“Better late than never!” I say to myself as I upload a few rolls of summer AFTER I already posted the fall ones. But if I had to be open and honest with myself, that is just how I operate. I am not timely & organized, and while sometimes I get caught up in the illusion that somehow if I just could be either of those things, then I’d be much more successful in my endeavors.
But that means I’d have to measure success in the way I was brought up too, and I just know it in my bones I will never feel comfortable conforming to those societal standards. And perhaps that keeps me a bit behind, maybe less reliable, less approachable but who cares? Probably no one. Just me and my ever present self judgement. I am realizing that I hold myself to seriously high standards and might appear to expect the same of my peers, but I don’t. I would love to live in a world where we are all on the same page, but maybe that would be really boring? Idk regardless, to those who’ve felt my wrath of self judgement and taken it personally, I apologize. If you think I’m hard on you, imagine how I am inside my own head. When you were trying really hard as a child to get any ounce of attention and support from parent’s who just couldn’t give you that, it makes for an adult with unrealistic ideas of how to maintain relationships. These aren’t excuses for my behaviors however, and please know I am working hard on trying to fix how I interact with the world.
I am stuck in the end of year crises where I do the whole “wtf am I doing?” kind of vibe thing that helps keep me un-stuck; even if while I’m feeling this way, it feels like I’m stuck. 8 years ago I started this damn blog to “process my grief”, but documenting it felt really trite after awhile. I don’t think there is a proper way to visually and wholly describe grief and the years of life it takes from you. 8 years later and I still get very, very sad this time of year. Sometimes it doesn’t even feel like it’s about the same grief anymore, as it’s evolved as I do and experience more “less than ideal” situations. A visitor came by unannounced and dropped off things from my previous residence. I wasn’t ready to see her and I’m glad she just texted. I have yet to respond. Her timing was, as it was last year when she kicked me out in a amphetamine fueled paranoia rage on the week of Christmas, impeccable. A mere few days before the 8 year anniversary of the worst day of my life. Left with my things, a text that was devoid of emotion, in the way an active addict’s language is, no matter the 20 years of friendship you once had where you were used to speaking your own made up language together. But it held none of that playful banter that once was, and a quick “I’m sorry it took so long to get these things back to you”. Now that pissed me tf off. Oh you’re sorry it took you a year to get my stuff back? How about “I’m sorry I kicked you out on the week of Christmas with one month to move. I’m sorry that you broke out into a rash for 2 months after moving out because of the stress? I’m sorry you had to cash out your 401K so you could afford to live alone? I’m sorry I am staying in an abusive relationship that is causing not only myself harm, but those around me as well? I’m sorry I just showed up at your new place, the one which you did not give me your address too, only for you to spiral into a PTSD panic attack for 3 days because you’re afraid of where I could be at mentally?”.
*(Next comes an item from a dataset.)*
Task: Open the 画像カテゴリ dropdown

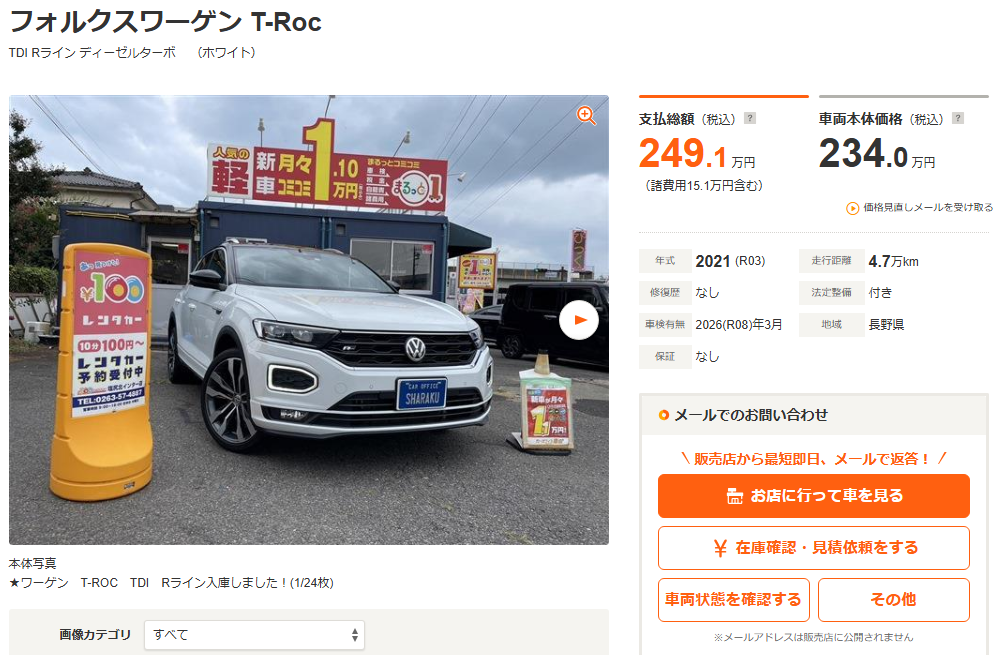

Well of course she can’t apologize for things she doesn’t know, and she is probably already deep in her shame for her own choices. Or maybe she isn’t. Addiction and mental illness really cloud our perceptions of each other, from the user to the people around them. But my grief also let me spiral and I was so sad that I can’t just react like a normal person when these things happen. My body just remembers how I felt on that night I found my fiancé’s dead body and goes right back into fight or flight mode. And then when the person who birthed me couldn’t even take the time to reach out, even after my oldest sister called her to tell her I was in a rough spot because of the anniversary and the visit, well that became the icing on the cake of what has now been a 3 week high functioning depression episode that I’ve absolutely used self isolation and a glass of wine every night to deal with. And then my grief, as it does, turned a bit to anger because Jono was supposed to be my husband and we’d die together after figuring out all the hard stuff with each other. But I’m stuck here in the trenches of a world that is very wounded, trying to figure out the hard stuff all alone.
BUT I WILL BE OK. “You’ve always been able to figure things out”-my mom. I mean she’s not wrong, but I wonder if she knows my hyper-independent lifestyle stems from her emotional neglect. And I forgive her this because I’m sure her mother did the same thing to her. While it hurts not to have a mother or father I can seek for comfort, I do have a large community of friends who I can. And while I’m still in the training wheel period of asking for help when I need it, it’s getting steadier every day. So oops! This was another not so positive post, I think that things are heading in a better direction as I learn every day how to cope with this world and love harder than I ever have before. Maybe I’ll try being softer tomorrow.